The mapping from a virtual directory to its (kind, extension) is the authoritative VIRTUAL_LIVE_KINDS bijection (notebooks → (notebook, .py), data → (dataset, .parquet), charts → (chart, .vl.json), reports → (report, .qmd)).

resolve_virtual_entry performs the lookup. Given a materialized workspace directory, a virtual path, and a workspace_id, it returns the canonical .ockham path for the latest snapshot of that live name, or None if nothing matches:

from pathlib import Path

from parsimony_agents.virtual_path import resolve_virtual_entry

local_dir = Path("/workspace")

canonical = resolve_virtual_entry(
    local_dir,
    "notebooks/analysis.py",
    workspace_id="ws-123",
)

if canonical is not None:
    # e.g. ".ockham/notebooks/analysis/abc123xyz.py"
    print(f"Resolved to: {canonical}")
else:
    # No curation.json with this live_name, or its log.jsonl is empty.
    print("Artifact not found in workspace")
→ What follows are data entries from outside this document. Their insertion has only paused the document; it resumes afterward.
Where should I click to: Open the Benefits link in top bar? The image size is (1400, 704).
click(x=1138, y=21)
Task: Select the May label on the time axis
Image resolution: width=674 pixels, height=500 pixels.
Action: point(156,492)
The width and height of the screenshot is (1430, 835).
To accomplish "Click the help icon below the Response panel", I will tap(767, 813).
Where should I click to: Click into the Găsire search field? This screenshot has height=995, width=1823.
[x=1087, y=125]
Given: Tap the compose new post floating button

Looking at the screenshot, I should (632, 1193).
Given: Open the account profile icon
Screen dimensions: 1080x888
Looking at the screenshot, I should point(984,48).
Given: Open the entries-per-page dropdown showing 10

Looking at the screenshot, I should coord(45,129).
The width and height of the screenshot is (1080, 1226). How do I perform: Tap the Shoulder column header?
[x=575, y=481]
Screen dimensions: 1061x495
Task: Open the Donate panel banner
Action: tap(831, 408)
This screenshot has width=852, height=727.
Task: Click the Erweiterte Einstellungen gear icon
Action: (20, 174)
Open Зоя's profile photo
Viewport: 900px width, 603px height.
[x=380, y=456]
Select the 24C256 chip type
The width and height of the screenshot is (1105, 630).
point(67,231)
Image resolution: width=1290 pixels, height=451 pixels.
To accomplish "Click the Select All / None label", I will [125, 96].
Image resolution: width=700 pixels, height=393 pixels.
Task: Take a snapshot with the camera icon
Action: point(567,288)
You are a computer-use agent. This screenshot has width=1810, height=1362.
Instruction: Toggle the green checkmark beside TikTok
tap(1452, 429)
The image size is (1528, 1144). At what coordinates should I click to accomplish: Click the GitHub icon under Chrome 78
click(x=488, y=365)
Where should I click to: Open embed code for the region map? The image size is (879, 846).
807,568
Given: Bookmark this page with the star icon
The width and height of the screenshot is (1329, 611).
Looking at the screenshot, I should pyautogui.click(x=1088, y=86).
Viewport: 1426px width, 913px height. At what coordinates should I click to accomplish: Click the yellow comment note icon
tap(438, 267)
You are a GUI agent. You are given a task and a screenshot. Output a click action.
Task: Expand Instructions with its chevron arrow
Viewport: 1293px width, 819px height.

Internally it scans .ockham/<kind>s/*/curation.json for a live_name match, then reads the most recent content_sha from the sibling log.jsonl (via latest_content_sha). It is a synchronous, single-pass scan over artifacts of one kind — fast for the tens-of-artifacts case typical in practice, so call it via asyncio.to_thread if you are inside an async path. The <name> segment is treated as untrusted: is_safe_name rejects path traversal, NUL bytes, and hidden files before any path splicing happens.

Walking lineage with enumerate_closure

Artifacts form a DAG: reports depend on datasets and charts, which depend on notebooks, datasets, and data objects; notebooks and data objects are leaves. To collect everything a given artifact transitively depends on (inclusive of itself), use enumerate_closure. It is an async function because it must read and deserialize each snapshot to discover its child refs, so it takes an executor that can read workspace files:

import asyncio

from parsimony_agents.identity import ArtifactRef
from parsimony_agents.closure import enumerate_closure, child_refs


class WorkspaceExecutor:
    """Read-only adapter over your workspace storage."""

    cwd = None

    async def read_workspace_file(self, path: str) -> bytes:
        # Return the bytes at a `.ockham/...` path from your storage backend.
        raise NotImplementedError


async def main() -> None:
    executor = WorkspaceExecutor()

    report_ref = ArtifactRef(
        kind="report",
        logical_id="earnings-report-lid",
        content_sha="report-csha",
    )

    # Post-order DFS: dependencies appear before their dependents, deduped.
    closure = await enumerate_closure(report_ref, executor=executor)
    for ref in closure:
        print(f"{ref.kind} {ref.logical_id[:8]}… ({ref.content_sha[:8]}…)")

    # One level only — the direct source refs of a single artifact:
    direct = await child_refs(report_ref, executor=executor)
    print("direct children:", direct)


if __name__ == "__main__":
    asyncio.run(main())

child_refs is the single source of truth for DAG edges (leaves such as notebooks and data objects return []). enumerate_closure returns refs in post-order — leaves first — deduplicated by (kind, logical_id, content_sha), so identical refs are emitted exactly once and cycles are safe. This is the building block for tasks such as packaging a report with all of its inputs, or pruning storage to a reachable set.

ArtifactRef itself is a frozen dataclass (kind, logical_id, content_sha) and knows its own canonical layout — ref.workspace_file_path gives the .ockham path for that exact snapshot, which pairs naturally with executor.read_workspace_file when you walk a closure.